Although Landsat does give us 41 years of continuous observations within the GEE library, I tend to use Sentinel-2 imagery for recent observations due to its reduced re-visit time which offers more chances of cloud free imagery over the area I am studying. First question we need to ask, what period of time do we need to study? Let’s assume for this example, we want the latest image because we want to see the effects of flooding, snowfall, turbidity, etc.

// Set Variables
var begin_date = '2024-11-18';
var end_date = '2024-11-30';
var map_center = Map.getCenter():
var cloud_percent_max = 40;

GEE’s web interface uses Javascript. But you can interface with GEE through R and RShiny Apps, Python, and Python Jupyter Notebooks, QGIS, etc. So far, we have instantiated 4 client side objects that will be used to filter the Sentinel-2 library to a manageable number of images.
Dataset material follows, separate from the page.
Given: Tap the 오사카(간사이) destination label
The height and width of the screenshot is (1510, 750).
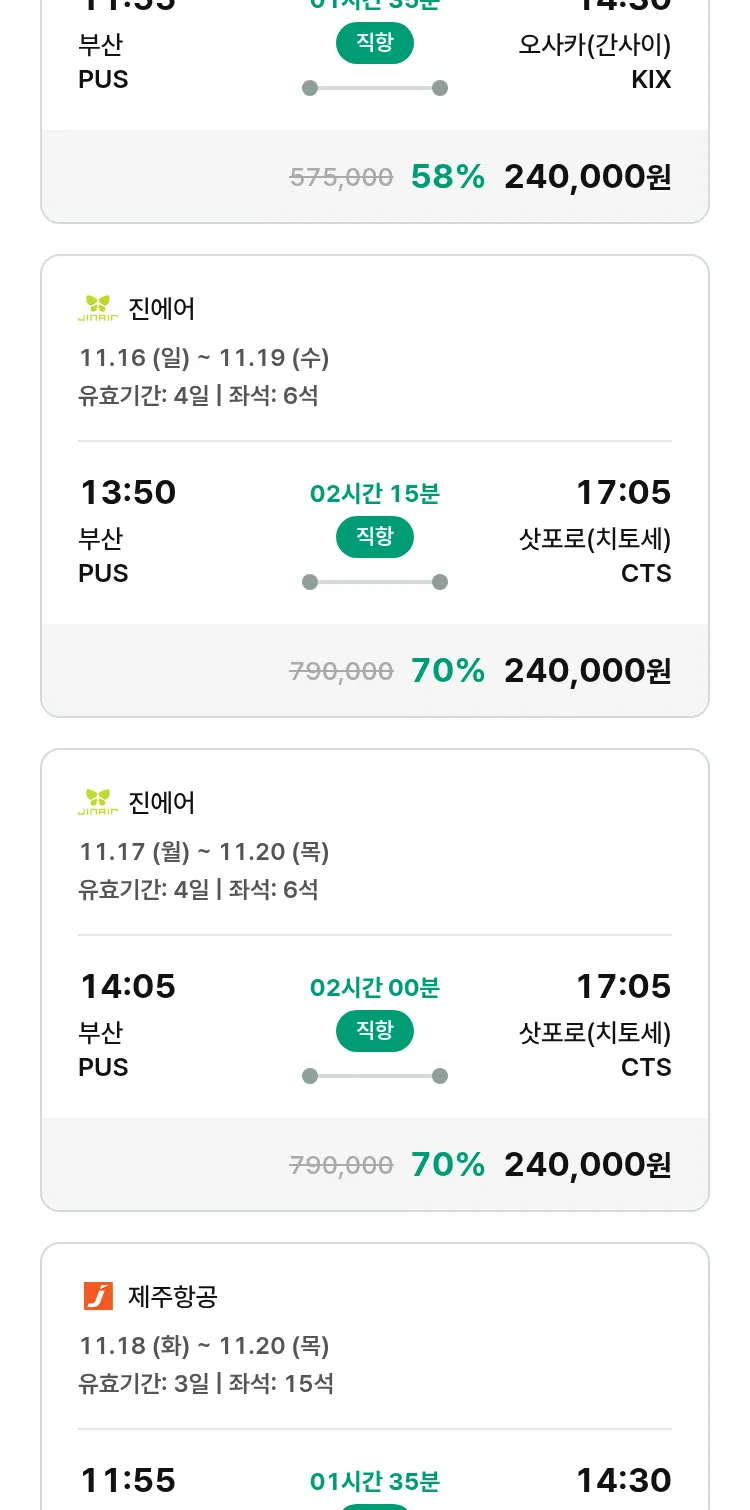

We will filter by date, we will only select those images which intersect the center of our map display, and finally we filter out the worst of the cloudy images.

Selecting our ImageCollection and Filtering

// Retrieve the Image Collection
var s2 = ee.ImageCollection('COPERNICUS/S2_SR_HARMONIZED')
    .filterBounds(map_center)
    .filter(ee.Filter.lt('CLOUDY_PIXEL_PERCENTAGE', cloud_percent_max))
    .filterDate(begin_date, end_date);

So, when this code is executed, we create a server side Image Collection which is filtered using the criteria we set (location, cloudiness, and dates). The images inside this collection are stored on Google servers with their Digital Number (DN) values. We want Bottom of Atmosphere values so we need to convert the DN to a float by multiplying each image by the scaling factor of 1/1000. The ‘S2_SR_HARMONIZED’ data is atmospherically corrected data and was processed by Sen2Cor software. If you need specific atmospheric correction, you should use the S2_HARMONIZED collection and apply the correction through your code.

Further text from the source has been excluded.